Friday, 29 April 2022

THEATRE REVIEW: The Empathy Experiment 2:0 - The Theatre, The Library, Oldham.


‘The Empathy Experiment 2.0’, a piece of spoken word by poet Rose Condo. A show reflecting on Rose’s evocative original piece ‘The Empathy Experiment’ winner of the Best Spoken Word Show at the 2019 Greater Manchester Fringe, I had the pleasure of seeing the original back when it was performed at the King's Arms Salford.

So much has changed since the pandemic and so have Rose’s feelings towards her own work, which this show took apart and examined, using humour and lots of audience interaction to make for an intimate and sensitive performance.

The audience was greeted by Condo on stage, hard at work on her laptop, a projector screen behind her informing the audience they could engage by sending her a tweet with word suggestions. The show then began with Condo addressing the audience through her laptop, projected onto the screen above her, as though on a Zoom call. Eventually Condo turned from camera to audience and there was the palpable relief of not interacting through a screen, which was addressed throughout the performance.

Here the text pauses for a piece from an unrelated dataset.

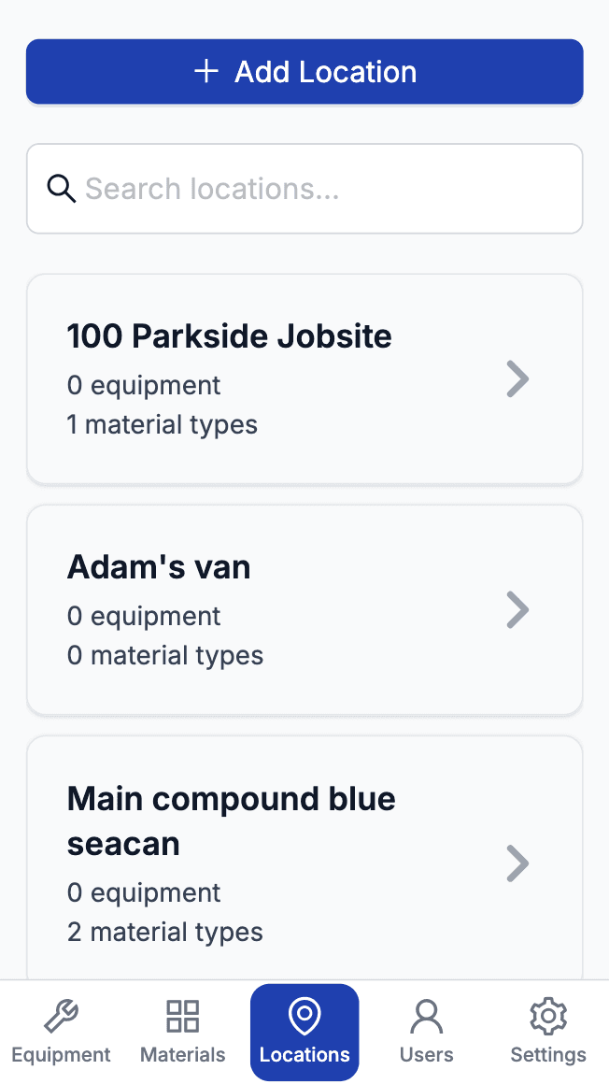Click the plus icon on Add Location
Image resolution: width=609 pixels, height=1084 pixels.
205,71
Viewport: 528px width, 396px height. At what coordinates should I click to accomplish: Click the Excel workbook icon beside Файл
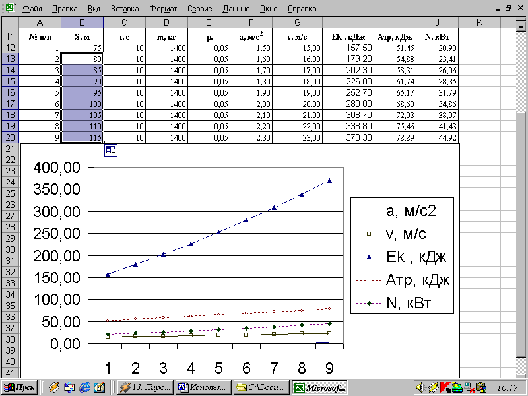tap(9, 9)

There was a heavy amount of reference to the original piece ‘The Empathy Experiment’, had an audience member been unaware of the original work, I wonder if their level of engagement with this show would have been inhibited. I personally remembered the evocative effect of having my mobile taken from me, sealed in a small white envelope and taken up onto the stage in a basket with everyone else’s mobiles. During the original there was the frustration of trying to stay tuned to Condo’s fast paced delivery of spoken word while worrying about the safety of my device. Though 2.0 delivered the same enjoyable style of spoken word from Condo, I missed the emotional challenge the previous performance had played with.  

Condo is a master of interacting with her audience, very controlled, in that she had the audience send her tweets with words that she sporadically used throughout the show, a power-point that we could interact with through our smart phones and clapping and mouth noises.

Though I enjoyed the spoken word and interactive nature of the 2.0 show, I spent a lot of time during and after the show reminiscing about how much more I had enjoyed the original, the evocative effect of a stranger taking my mobile and me complicitly handing it over and then sitting there trying to enjoy her performance, whilst seething that I had been separated from my device like a school student.

This was the final performance of 2.0, a reflection of what most of us performers have been through in the past two years, plans that had taken years to align were dashed by the horrendous global pandemic we all endured. Those that were personally affected maybe not feeling the same about their creative processes or past works anymore, there will be a plethora of works about the pandemic and the ongoing affect it will have on the art scene and ‘The Empathy Experiment 2.0’ was a very poignant moment to reflect with a very gentle delivery by the wonderful Rose Condo.